Stored records:
'''

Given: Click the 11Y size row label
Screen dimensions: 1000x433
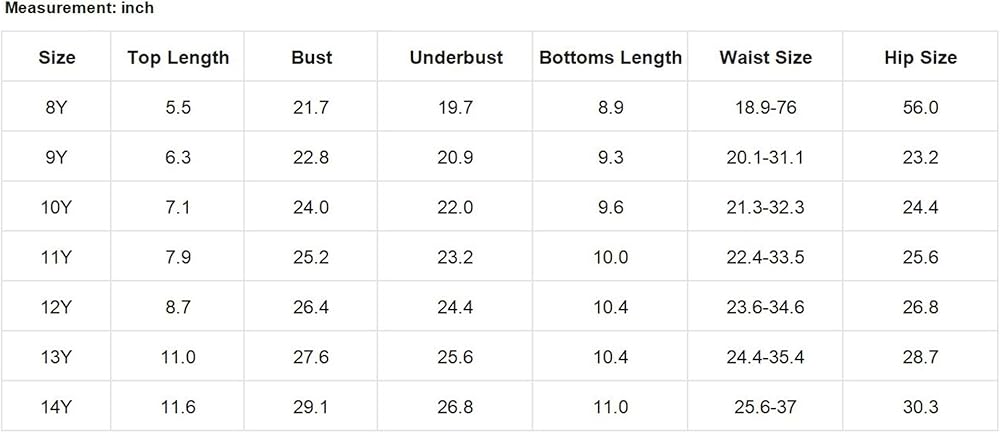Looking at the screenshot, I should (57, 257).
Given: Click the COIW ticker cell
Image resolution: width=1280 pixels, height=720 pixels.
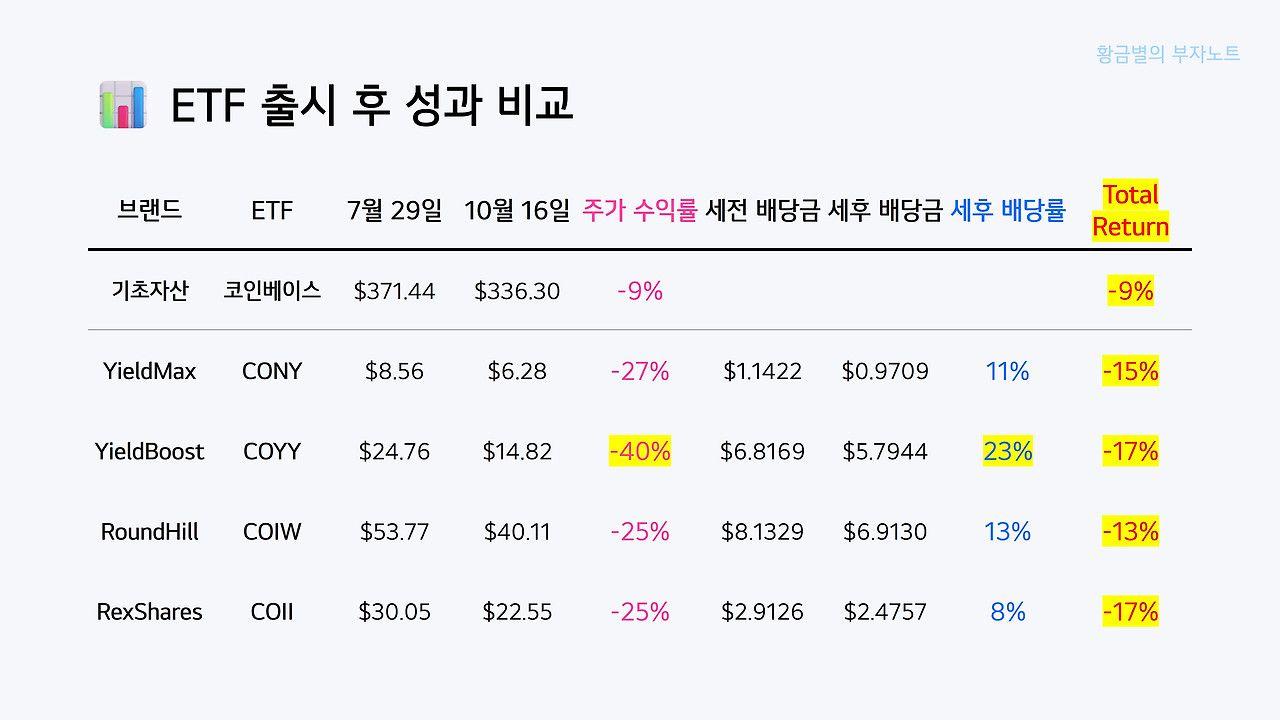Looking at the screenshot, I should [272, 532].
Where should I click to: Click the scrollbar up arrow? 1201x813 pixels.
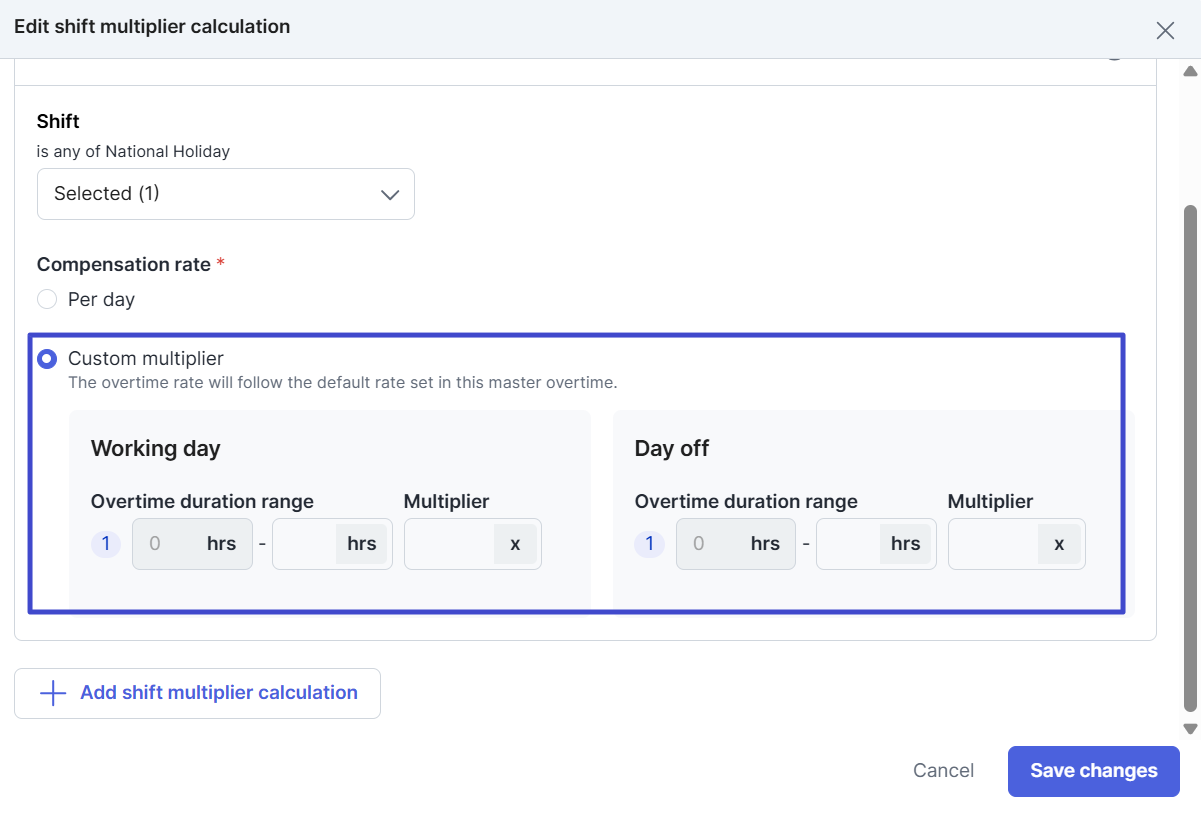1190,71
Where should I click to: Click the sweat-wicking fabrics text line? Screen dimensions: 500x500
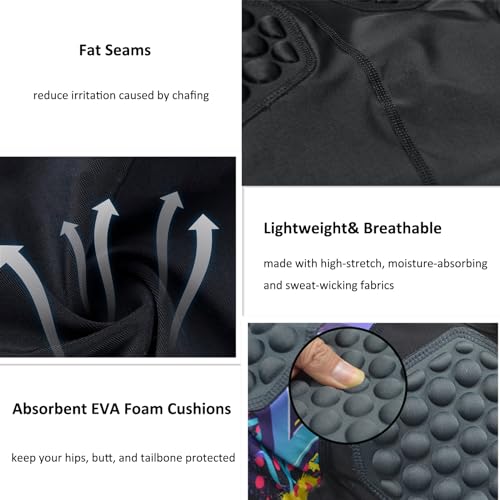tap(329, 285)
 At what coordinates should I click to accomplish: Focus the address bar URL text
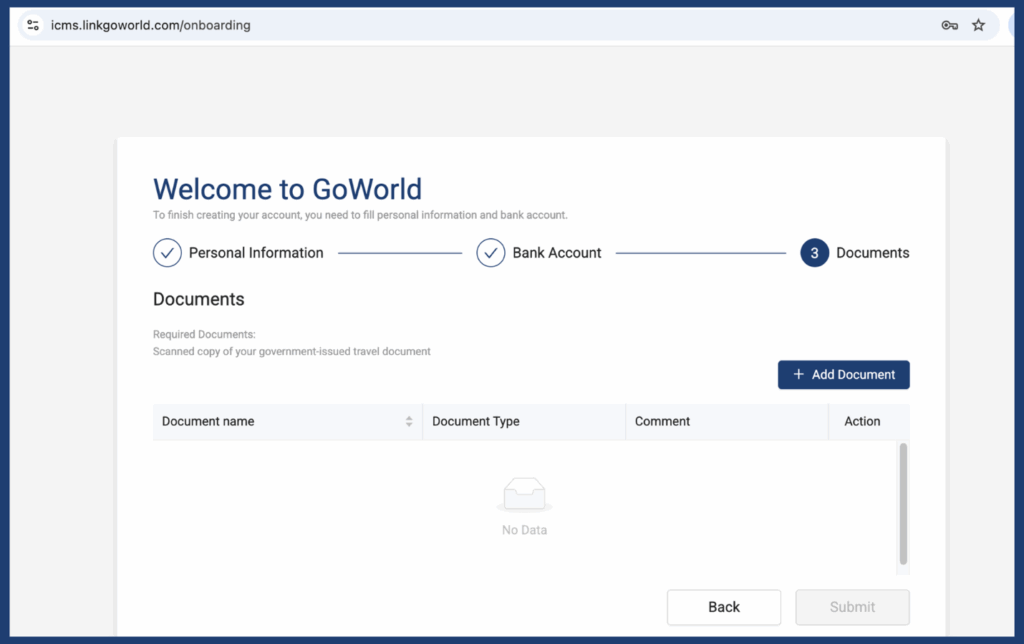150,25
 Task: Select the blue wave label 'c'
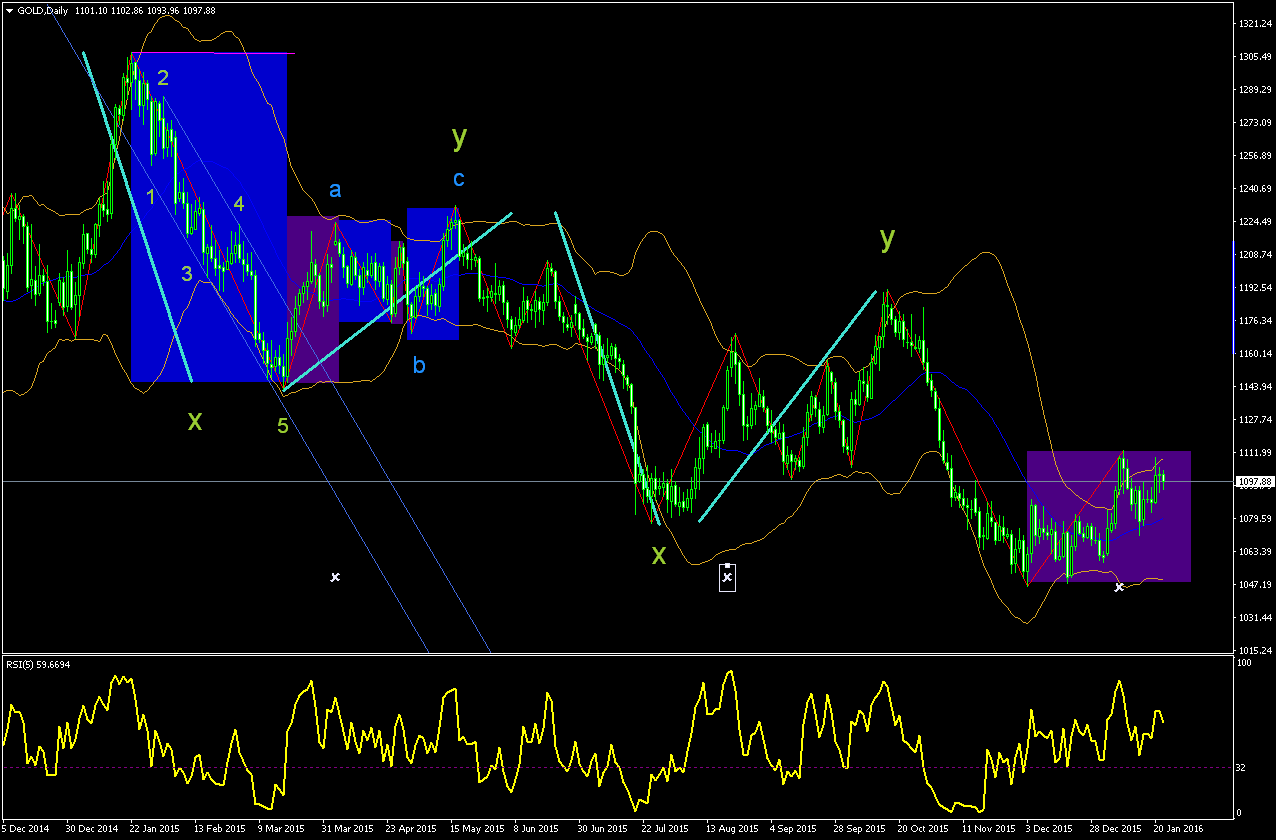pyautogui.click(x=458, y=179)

'''

> Aim of the task: Nothing but the lines from the line containing "Given: Click the COIW ticker cell" through the end of the records belongs in the answer, written out exactly, both ends included, without pictures.

> The answer:
Given: Click the COIW ticker cell
Image resolution: width=1280 pixels, height=720 pixels.
Looking at the screenshot, I should [272, 532].
Where should I click to: Click the scrollbar up arrow? 1201x813 pixels.
1190,71
Where should I click to: Click the sweat-wicking fabrics text line? Screen dimensions: 500x500
tap(329, 285)
 At what coordinates should I click to accomplish: Focus the address bar URL text
150,25
 Task: Select the blue wave label 'c'
pyautogui.click(x=458, y=179)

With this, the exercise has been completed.